Having made a correct decision for once, the Ferrari team then appeared to panic and tried to repair the ‘mistake’ by asking the Spaniard to give Leclerc some ‘breathing space’ at the restart.
Seriously??? I have to hand it to Sainz in that he declined so politely. They (the team) deserved a short ‘No, f@#k you!’, particularly as the message was given moments before re-start?! He then proceeded to demonstrate his confidence in the Ferrari race strategy by ignoring it, swiftly dispensing with Leclerc and consequently securing victory for a Ferrari team that didn’t deserve it!
My driver of the day
If anybody deserved the award for Driver of the Day at Silverstone, it was Charles Leclerc, occupying the attention of Sergio Perez and Lewis Hamilton while Sainz pulled away. The Spaniard can attribute much of his victory to the valiant defense put up by his teammate, particularly as he (Leclerc) was on ‘shredded tires’. We can also thank him for providing what ensued as a consequence – some of the best racing we’ve seen for many a year.

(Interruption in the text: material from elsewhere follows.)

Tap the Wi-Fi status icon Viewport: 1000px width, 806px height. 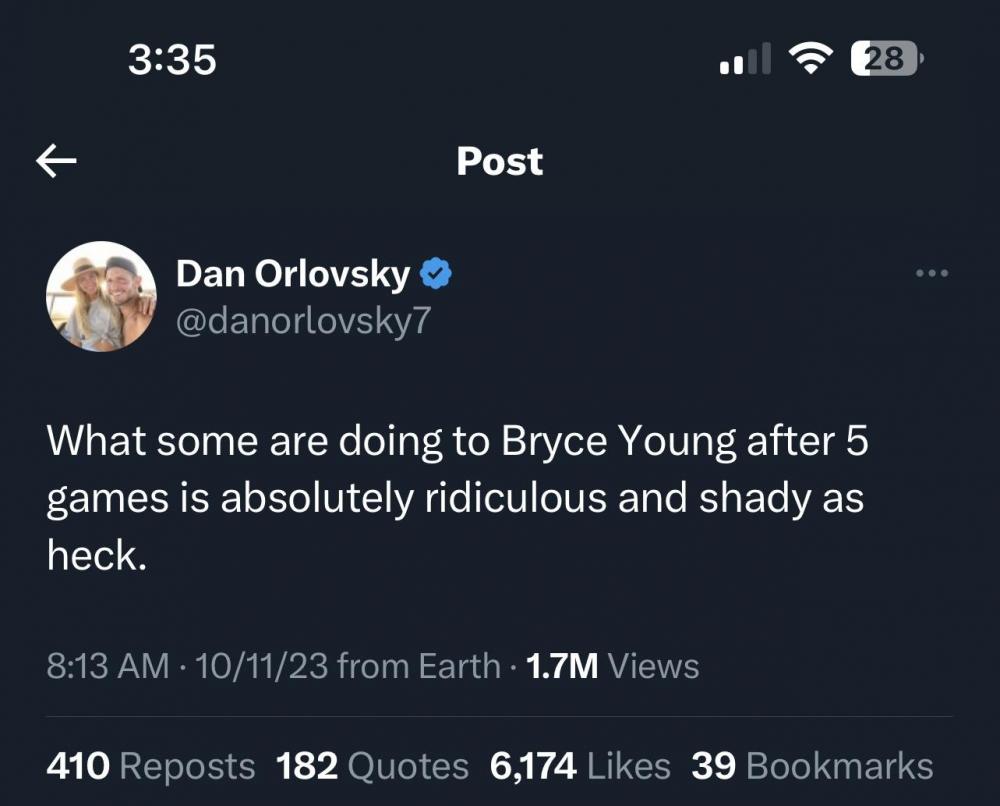pyautogui.click(x=811, y=59)
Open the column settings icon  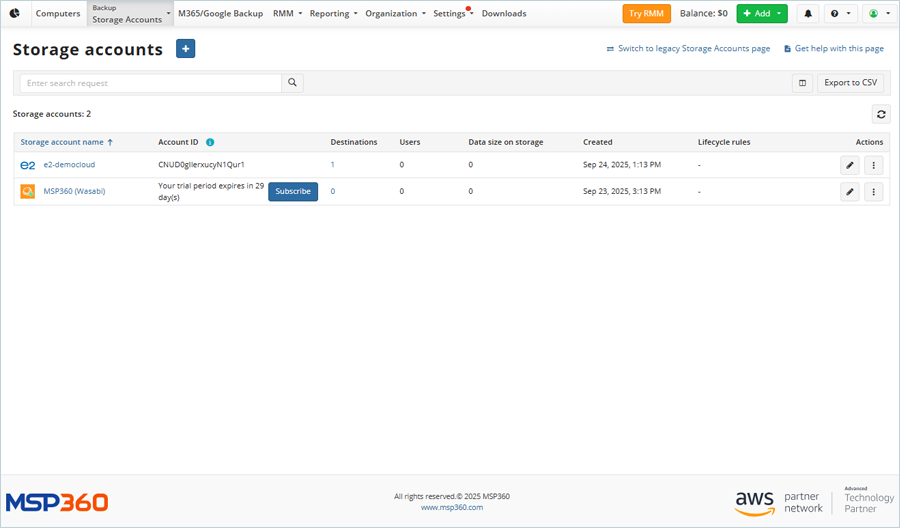[x=802, y=83]
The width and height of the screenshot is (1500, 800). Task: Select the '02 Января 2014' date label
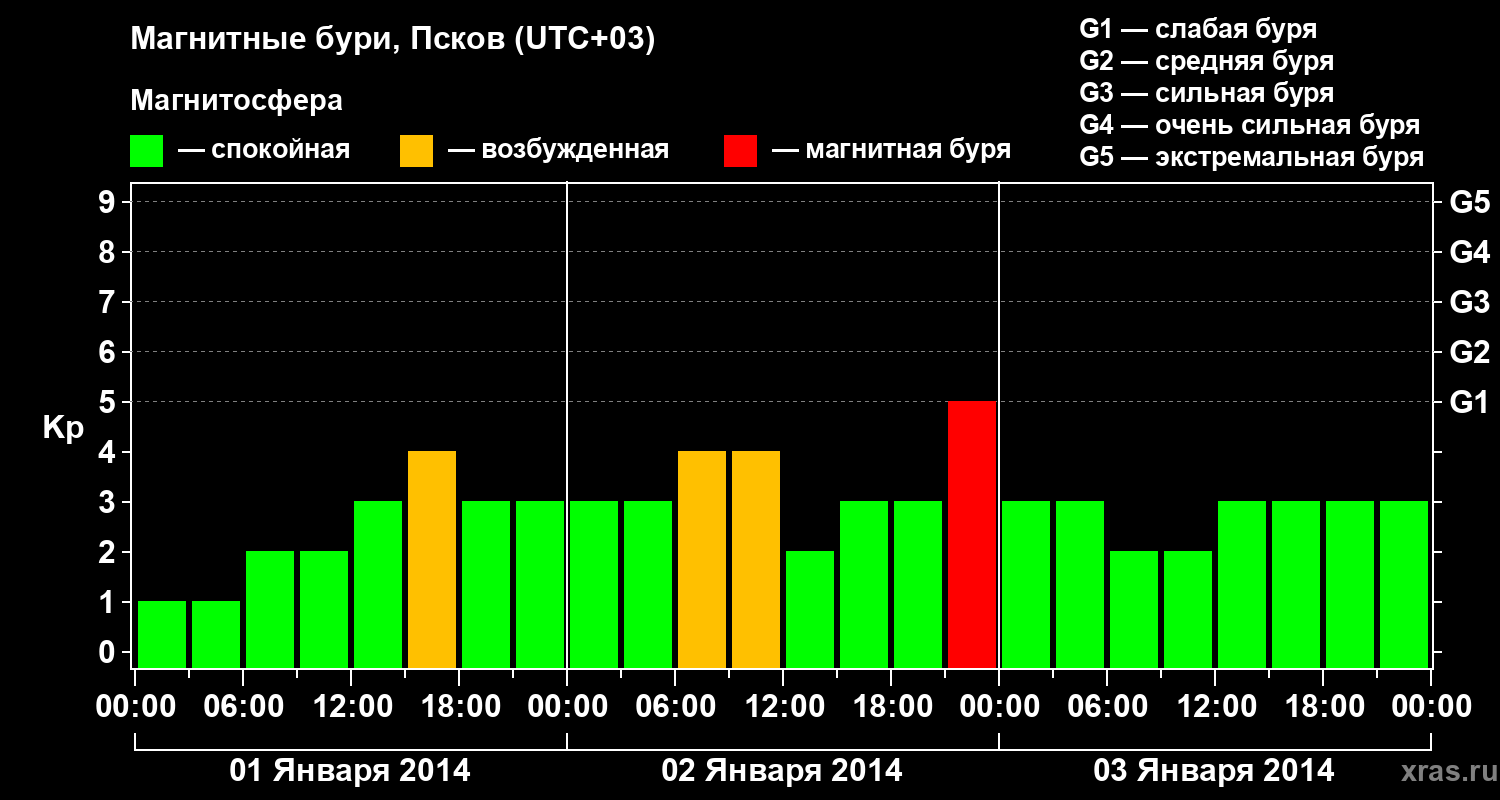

Instead, the recipient of the ‘Pilote du Jour’ accolade was another number two – Sergio Perez. Like Sainz, he never would have been on the podium without Ocon erroneously parking his Alpine on the old start/finish straight. Before this fortunate turn of events (for Perez), he was destined for a low points finish and a relatively anonymous Grand Prix.
Finally, we have one of the founder members of ‘Drivers in F1 who shouldn’t be’ (F1DWSB) club – Mick ‘not so quick’ Schumacher, finally finishing ahead of teammate Kevin Magnussen and securing some points to boot. Such was the fuss made about all of this being the beginning of the beginning for the young German.
What I saw was a very average F1 driver in a relatively good car getting properly ‘schooled’ by a World Champion in a severely damaged one.
Additionally, if the Zhou Guanyu’s accident hadn’t happened he would have had another pointless race…literally, since they were all likely finishers. Nevertheless, his (Mick Jr.) future has been secured for another year by Ferrari after making Haas an ‘offer they cannot refuse’.
Poor Guenther Steiner. Apparently, he was ready to offer him a seat in the stands for 2023 when he received the horse’s ass (sorry head) from Maranello. I presume Ferrari has no serious plans to use the son of the ‘Real deal’, but with Haas having a relatively good car it’s one way of stifling their performance.
Lastly and certainly least, the two other members of the F1DWSB club, Lance Stroll and Nicholas Latifi, managed to drive themselves to the back of the grid.
Latifi, we can put down to a bout of altitude sickness following his qualification performance. The same cannot be said for Stroll and potential new club applicant Daniel Ricciardo. The results were not a good look for either of them, especially when you consider the finishing positions of both their teammates.
Plenty to celebrate post Silverstone
Whilst the results at the Northamptonshire circuit pretty much fell in favour of the ‘number two’s’, we still have plenty to celebrate post the British Grand Prix: Our sport is buoyant based on the crowd size and the number of high-profile ‘celebs’ in attendance.
Zhou together with Alex Albon walked away from two incredibly violent accidents. The oft-vaunted but rarely delivered benefit of the new aero regulations has finally laid its eggs.
The drivers were able to follow closely and overtake without relying solely on DRS, delivering in the closing stages the kind of racing that would have made Ayrton Senna smile. For columnists like myself, it also produced a race with more nuances than a Shakespearian comedy. Certainly more than can be covered in one article.
And yes, while I argue that the end result was subject to some outrageous fortune, it’s good to remember the old F1 adage – if my auntie had balls.. she’d be my uncle! Roll on Austria, where normal service will be resumed.